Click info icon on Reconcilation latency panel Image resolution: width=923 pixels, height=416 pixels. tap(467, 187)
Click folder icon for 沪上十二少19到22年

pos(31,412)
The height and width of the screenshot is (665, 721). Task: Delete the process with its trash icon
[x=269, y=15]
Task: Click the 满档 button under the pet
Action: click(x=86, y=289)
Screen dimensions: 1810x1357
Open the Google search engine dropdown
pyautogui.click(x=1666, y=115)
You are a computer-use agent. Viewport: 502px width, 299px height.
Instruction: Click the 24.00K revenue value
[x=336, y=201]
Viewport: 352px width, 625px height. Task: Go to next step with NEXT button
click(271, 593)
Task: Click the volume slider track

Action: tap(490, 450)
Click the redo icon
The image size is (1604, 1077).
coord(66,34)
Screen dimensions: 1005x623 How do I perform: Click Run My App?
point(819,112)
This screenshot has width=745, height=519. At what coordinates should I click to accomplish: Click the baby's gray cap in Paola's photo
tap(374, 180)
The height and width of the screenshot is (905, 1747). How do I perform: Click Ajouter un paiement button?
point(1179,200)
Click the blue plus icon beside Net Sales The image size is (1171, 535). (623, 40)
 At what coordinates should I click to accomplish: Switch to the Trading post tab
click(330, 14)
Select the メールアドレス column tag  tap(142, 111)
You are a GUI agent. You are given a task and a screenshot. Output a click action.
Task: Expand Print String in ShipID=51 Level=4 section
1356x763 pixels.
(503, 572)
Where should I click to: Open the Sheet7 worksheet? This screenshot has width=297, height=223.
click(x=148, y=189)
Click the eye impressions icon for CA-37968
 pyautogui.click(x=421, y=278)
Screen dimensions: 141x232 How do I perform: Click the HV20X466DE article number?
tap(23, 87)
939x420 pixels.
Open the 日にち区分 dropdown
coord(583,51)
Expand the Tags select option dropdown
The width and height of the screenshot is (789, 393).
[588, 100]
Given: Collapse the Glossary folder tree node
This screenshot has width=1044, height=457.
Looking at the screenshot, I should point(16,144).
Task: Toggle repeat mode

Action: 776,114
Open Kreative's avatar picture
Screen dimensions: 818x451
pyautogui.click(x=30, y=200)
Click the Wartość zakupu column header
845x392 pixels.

----

### WHAT THE EXERCISE ASKS
Rewrite all of the items above, switching every "dropdown" to "menu" and leaving everything else unchanged.

### CORRECT ANSWER
Click info icon on Reconcilation latency panel Image resolution: width=923 pixels, height=416 pixels. tap(467, 187)
Click folder icon for 沪上十二少19到22年

pos(31,412)
The height and width of the screenshot is (665, 721). Task: Delete the process with its trash icon
[x=269, y=15]
Task: Click the 满档 button under the pet
Action: click(x=86, y=289)
Screen dimensions: 1810x1357
Open the Google search engine menu
pyautogui.click(x=1666, y=115)
You are a computer-use agent. Viewport: 502px width, 299px height.
Instruction: Click the 24.00K revenue value
[x=336, y=201]
Viewport: 352px width, 625px height. Task: Go to next step with NEXT button
click(271, 593)
Task: Click the volume slider track

Action: tap(490, 450)
Click the redo icon
The image size is (1604, 1077).
coord(66,34)
Screen dimensions: 1005x623 How do I perform: Click Run My App?
point(819,112)
This screenshot has width=745, height=519. At what coordinates should I click to accomplish: Click the baby's gray cap in Paola's photo
tap(374, 180)
The height and width of the screenshot is (905, 1747). How do I perform: Click Ajouter un paiement button?
point(1179,200)
Click the blue plus icon beside Net Sales The image size is (1171, 535). (623, 40)
 At what coordinates should I click to accomplish: Switch to the Trading post tab
click(330, 14)
Select the メールアドレス column tag  tap(142, 111)
You are a GUI agent. You are given a task and a screenshot. Output a click action.
Task: Expand Print String in ShipID=51 Level=4 section
1356x763 pixels.
(503, 572)
Where should I click to: Open the Sheet7 worksheet? This screenshot has width=297, height=223.
click(x=148, y=189)
Click the eye impressions icon for CA-37968
 pyautogui.click(x=421, y=278)
Screen dimensions: 141x232 How do I perform: Click the HV20X466DE article number?
tap(23, 87)
939x420 pixels.
Open the 日にち区分 menu
coord(583,51)
Expand the Tags select option menu
The width and height of the screenshot is (789, 393).
[588, 100]
Given: Collapse the Glossary folder tree node
This screenshot has width=1044, height=457.
Looking at the screenshot, I should point(16,144).
Task: Toggle repeat mode

Action: 776,114
Open Kreative's avatar picture
Screen dimensions: 818x451
pyautogui.click(x=30, y=200)
Click the Wartość zakupu column header
845x392 pixels.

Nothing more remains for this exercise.